**Your assignment**
Return verbatim all lines from the first one in the records to the line with "Task: Click 'View", both ends kept.

BEGIN Dataset extract

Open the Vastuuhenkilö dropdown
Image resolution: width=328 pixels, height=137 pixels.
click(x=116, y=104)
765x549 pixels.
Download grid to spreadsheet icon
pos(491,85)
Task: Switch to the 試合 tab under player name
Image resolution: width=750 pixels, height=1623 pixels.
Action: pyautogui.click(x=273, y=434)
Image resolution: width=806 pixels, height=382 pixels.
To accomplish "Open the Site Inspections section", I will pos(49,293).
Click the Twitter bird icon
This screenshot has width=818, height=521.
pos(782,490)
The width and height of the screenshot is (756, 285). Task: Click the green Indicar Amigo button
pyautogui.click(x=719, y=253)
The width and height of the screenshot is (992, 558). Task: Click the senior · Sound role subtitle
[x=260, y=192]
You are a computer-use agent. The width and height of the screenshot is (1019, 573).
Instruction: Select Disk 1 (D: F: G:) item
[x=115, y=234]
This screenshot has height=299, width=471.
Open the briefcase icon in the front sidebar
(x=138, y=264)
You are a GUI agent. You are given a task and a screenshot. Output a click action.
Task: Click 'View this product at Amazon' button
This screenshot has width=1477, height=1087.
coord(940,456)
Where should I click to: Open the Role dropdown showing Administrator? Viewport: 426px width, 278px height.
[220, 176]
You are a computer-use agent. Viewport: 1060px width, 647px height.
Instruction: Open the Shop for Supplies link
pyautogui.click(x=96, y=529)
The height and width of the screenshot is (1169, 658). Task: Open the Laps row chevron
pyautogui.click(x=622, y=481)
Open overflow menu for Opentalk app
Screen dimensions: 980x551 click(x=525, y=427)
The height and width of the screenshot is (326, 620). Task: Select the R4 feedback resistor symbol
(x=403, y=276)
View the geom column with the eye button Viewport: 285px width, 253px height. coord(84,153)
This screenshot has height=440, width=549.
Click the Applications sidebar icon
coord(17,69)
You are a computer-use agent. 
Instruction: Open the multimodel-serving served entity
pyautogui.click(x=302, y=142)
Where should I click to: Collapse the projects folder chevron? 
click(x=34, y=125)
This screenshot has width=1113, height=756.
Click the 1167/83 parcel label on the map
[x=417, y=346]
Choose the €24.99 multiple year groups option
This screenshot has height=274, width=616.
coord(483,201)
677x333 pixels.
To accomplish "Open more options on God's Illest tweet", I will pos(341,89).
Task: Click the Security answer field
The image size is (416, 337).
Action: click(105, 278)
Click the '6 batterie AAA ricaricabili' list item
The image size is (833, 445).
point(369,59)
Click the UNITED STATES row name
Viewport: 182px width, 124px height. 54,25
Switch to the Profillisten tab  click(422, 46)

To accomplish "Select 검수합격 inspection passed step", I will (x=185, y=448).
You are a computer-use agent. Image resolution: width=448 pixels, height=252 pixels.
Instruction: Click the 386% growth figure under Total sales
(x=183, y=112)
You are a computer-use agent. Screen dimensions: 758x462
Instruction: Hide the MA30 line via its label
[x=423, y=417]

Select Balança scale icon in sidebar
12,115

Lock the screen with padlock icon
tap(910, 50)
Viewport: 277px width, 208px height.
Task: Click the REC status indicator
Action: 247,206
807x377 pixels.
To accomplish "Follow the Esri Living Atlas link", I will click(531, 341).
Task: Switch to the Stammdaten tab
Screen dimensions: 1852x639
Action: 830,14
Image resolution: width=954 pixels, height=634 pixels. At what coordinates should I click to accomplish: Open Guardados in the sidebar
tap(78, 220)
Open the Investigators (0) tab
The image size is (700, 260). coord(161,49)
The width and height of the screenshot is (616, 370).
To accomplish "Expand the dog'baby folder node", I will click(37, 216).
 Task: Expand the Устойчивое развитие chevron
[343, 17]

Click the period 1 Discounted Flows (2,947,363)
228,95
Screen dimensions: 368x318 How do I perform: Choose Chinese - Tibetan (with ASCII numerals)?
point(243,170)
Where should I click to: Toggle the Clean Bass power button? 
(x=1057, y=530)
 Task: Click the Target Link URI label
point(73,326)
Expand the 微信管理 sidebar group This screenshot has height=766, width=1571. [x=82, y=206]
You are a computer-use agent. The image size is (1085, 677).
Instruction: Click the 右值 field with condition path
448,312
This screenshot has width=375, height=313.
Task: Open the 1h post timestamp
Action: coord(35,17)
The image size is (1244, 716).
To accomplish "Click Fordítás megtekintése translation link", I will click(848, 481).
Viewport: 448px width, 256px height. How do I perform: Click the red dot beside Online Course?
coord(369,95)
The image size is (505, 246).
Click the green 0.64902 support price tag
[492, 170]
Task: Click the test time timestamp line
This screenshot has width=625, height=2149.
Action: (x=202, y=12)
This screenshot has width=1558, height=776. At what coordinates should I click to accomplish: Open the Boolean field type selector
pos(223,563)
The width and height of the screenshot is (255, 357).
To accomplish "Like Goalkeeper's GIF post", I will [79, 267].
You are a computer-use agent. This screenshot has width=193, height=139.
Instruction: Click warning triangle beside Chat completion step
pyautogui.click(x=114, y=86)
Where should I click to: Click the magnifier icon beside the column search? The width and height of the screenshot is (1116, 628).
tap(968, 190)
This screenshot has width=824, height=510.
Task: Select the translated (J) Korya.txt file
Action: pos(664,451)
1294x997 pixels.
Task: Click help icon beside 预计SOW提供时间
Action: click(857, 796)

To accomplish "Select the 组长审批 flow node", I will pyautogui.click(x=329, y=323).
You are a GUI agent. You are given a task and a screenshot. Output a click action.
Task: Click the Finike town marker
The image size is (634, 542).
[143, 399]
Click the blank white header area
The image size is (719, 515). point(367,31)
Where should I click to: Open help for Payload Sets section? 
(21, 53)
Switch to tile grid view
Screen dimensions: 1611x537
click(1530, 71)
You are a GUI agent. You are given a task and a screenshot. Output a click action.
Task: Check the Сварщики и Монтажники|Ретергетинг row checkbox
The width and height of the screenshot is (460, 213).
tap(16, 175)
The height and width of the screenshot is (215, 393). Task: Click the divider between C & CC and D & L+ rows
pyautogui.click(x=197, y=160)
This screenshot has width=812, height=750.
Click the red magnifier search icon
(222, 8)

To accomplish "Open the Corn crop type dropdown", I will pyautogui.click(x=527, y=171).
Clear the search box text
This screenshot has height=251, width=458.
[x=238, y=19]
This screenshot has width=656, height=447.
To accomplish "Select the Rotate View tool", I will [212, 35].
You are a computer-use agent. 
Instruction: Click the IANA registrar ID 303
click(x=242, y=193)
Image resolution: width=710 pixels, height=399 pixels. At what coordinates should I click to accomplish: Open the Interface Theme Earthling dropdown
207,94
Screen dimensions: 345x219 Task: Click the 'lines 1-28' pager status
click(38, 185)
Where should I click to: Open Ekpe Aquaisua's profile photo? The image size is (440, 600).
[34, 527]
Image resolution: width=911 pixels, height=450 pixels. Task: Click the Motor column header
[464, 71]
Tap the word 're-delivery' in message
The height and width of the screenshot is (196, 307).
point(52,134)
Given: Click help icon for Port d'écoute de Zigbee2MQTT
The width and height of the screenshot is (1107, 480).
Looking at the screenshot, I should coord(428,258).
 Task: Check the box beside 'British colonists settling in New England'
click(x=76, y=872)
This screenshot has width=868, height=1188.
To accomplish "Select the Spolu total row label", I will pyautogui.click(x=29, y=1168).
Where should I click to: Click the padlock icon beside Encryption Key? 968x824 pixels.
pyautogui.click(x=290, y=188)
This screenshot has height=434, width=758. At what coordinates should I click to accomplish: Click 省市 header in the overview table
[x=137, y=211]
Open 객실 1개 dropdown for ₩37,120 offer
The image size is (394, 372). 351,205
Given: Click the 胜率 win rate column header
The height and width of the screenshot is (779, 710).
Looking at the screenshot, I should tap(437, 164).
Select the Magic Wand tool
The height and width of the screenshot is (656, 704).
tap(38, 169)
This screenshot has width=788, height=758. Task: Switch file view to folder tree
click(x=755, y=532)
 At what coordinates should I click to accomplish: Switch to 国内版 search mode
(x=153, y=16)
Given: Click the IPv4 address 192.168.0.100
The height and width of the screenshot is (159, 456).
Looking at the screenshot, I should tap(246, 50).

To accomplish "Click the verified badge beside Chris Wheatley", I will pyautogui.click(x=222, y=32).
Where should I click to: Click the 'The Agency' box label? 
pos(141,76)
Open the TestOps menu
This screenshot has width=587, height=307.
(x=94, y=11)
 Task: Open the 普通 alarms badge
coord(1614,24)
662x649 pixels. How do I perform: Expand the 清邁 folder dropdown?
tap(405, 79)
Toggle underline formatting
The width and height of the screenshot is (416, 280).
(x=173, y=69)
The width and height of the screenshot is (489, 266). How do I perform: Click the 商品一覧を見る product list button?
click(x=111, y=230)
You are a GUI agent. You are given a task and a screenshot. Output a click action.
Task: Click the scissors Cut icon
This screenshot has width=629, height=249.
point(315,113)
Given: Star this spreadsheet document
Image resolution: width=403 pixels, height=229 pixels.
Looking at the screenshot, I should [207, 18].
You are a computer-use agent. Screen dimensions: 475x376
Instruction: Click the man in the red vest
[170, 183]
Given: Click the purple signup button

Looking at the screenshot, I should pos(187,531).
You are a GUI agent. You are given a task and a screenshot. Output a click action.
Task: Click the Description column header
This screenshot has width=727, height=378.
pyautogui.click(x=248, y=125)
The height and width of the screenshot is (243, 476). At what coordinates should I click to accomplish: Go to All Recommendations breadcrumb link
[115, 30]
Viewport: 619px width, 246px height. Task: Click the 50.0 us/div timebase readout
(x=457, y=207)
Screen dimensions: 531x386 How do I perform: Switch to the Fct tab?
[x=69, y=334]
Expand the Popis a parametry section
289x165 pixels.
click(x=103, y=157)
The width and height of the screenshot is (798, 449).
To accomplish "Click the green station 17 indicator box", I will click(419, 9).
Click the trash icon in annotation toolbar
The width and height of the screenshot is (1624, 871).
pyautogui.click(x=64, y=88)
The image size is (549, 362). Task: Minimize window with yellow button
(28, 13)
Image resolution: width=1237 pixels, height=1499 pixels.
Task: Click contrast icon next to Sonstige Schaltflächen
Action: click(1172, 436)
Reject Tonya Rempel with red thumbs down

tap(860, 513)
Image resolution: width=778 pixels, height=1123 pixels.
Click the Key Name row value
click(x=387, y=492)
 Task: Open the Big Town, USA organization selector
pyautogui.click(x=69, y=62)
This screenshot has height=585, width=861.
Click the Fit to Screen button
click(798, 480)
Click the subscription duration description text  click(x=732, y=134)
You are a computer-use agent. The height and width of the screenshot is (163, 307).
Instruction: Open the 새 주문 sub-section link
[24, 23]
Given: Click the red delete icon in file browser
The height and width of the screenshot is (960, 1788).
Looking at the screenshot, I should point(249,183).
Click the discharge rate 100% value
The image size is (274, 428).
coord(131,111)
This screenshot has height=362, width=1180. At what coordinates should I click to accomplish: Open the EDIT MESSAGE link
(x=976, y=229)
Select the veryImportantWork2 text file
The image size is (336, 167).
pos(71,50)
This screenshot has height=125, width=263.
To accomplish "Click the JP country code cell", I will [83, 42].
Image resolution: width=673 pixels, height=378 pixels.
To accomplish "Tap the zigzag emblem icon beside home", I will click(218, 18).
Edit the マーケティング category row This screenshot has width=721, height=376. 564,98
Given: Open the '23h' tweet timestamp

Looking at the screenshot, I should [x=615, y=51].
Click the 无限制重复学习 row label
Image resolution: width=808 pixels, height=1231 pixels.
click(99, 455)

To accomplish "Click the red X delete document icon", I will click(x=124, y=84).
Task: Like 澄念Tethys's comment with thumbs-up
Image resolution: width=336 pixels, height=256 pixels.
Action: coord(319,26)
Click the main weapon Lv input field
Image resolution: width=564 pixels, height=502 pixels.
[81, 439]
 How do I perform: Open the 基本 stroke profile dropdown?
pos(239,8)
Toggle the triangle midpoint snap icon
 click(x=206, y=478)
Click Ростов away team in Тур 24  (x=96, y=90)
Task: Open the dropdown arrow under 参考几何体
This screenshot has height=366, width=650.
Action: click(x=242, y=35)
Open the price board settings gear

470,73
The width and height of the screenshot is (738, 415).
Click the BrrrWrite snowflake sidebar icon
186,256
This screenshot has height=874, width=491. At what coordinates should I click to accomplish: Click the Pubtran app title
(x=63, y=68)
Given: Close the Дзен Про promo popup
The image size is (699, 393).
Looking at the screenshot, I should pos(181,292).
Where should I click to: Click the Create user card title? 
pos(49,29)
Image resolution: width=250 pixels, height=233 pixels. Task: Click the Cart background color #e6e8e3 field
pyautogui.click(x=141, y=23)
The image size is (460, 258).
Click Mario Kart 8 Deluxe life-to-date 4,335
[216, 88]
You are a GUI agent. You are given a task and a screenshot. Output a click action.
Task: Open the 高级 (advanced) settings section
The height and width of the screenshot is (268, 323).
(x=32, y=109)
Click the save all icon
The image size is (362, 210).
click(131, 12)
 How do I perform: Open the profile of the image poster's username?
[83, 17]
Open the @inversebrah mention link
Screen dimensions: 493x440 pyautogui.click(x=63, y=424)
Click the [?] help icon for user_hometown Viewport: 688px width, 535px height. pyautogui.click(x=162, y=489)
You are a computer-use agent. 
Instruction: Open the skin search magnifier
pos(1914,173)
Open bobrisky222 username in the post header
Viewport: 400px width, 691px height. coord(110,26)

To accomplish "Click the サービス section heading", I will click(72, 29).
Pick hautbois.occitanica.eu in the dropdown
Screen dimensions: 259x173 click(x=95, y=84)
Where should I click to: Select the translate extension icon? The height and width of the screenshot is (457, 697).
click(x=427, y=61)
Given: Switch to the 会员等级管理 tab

END Dataset extract

**Solution to this task**
Open the Vastuuhenkilö dropdown
Image resolution: width=328 pixels, height=137 pixels.
click(x=116, y=104)
765x549 pixels.
Download grid to spreadsheet icon
pos(491,85)
Task: Switch to the 試合 tab under player name
Image resolution: width=750 pixels, height=1623 pixels.
Action: pyautogui.click(x=273, y=434)
Image resolution: width=806 pixels, height=382 pixels.
To accomplish "Open the Site Inspections section", I will pos(49,293).
Click the Twitter bird icon
This screenshot has width=818, height=521.
pos(782,490)
The width and height of the screenshot is (756, 285). Task: Click the green Indicar Amigo button
pyautogui.click(x=719, y=253)
The width and height of the screenshot is (992, 558). Task: Click the senior · Sound role subtitle
[x=260, y=192]
You are a computer-use agent. The width and height of the screenshot is (1019, 573).
Instruction: Select Disk 1 (D: F: G:) item
[x=115, y=234]
This screenshot has height=299, width=471.
Open the briefcase icon in the front sidebar
(x=138, y=264)
You are a GUI agent. You are given a task and a screenshot. Output a click action.
Task: Click 'View this product at Amazon' button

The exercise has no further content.